Then, on Monday night, the grand jury announced that they would not indict Darren Wilson.

The reaction from protestors was swift. In Ferguson, militarized police met protestors who set 25 buildings on fire and looted local businesses, including Ferguson Market. (Michael Brown allegedly shoplifted a pack of cigarillos from Ferguson Market prior to getting shot by Darren Wilson, although an attorney for the store says they did not call 911 to report the theft.)

Tim Pool, an embedded reporter who broadcasts a Livestream of events, believes most of the looters are opportunists, not protestors. One masked looter smashed a Fox News camera. The cameraman was unharmed. Some protestors exercised their Second Amendment, firing at police, at least 150 times.

In Oakland and Los Angeles, protestors blocked freeways, as well as in Seattle. In Chicago, protestors marched along the Loop and Lake Shore Drive.

In New York City, protestors marched on Times Square and shut down three of five East River bridges between Manhattan and Brooklyn. Tension was especially high since earlier this week, unarmed Akai Gurley was fatally shot by an NYPD officer in the stairwell of an apartment building.

In response to the protesting, Missouri Governor Jay Nixon, a Democrat, deployed additional troops.

Part of the outrage stems from ongoing militarization of police. Part of the outrage stems from the seemingly endless police violence, especially against people of color, as in the case of Eric Garner, who was choked to death by the NYPD this summer.
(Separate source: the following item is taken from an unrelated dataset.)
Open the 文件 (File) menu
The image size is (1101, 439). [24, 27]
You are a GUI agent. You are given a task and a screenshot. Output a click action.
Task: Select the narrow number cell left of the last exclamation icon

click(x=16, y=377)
Officers involved in that case are still awaiting a grand jury decision of their own.

The New Republic breaks down just some of the problems with the decision not to bring charges against Wilson.

Of the 12 jurors serving on Wilson’s grand jury, 9 were white and 3 were black. Ferguson is 67% black, or, in other words, 8 out of 12 residents in Ferguson are black.

Also consider that grand juries overwhelmingly choose to indict suspects. Here’s that data visualized again, just in case it wasn’t clear enough the first time. Even the National Bar Association has a problem with the lack of indictment in this case.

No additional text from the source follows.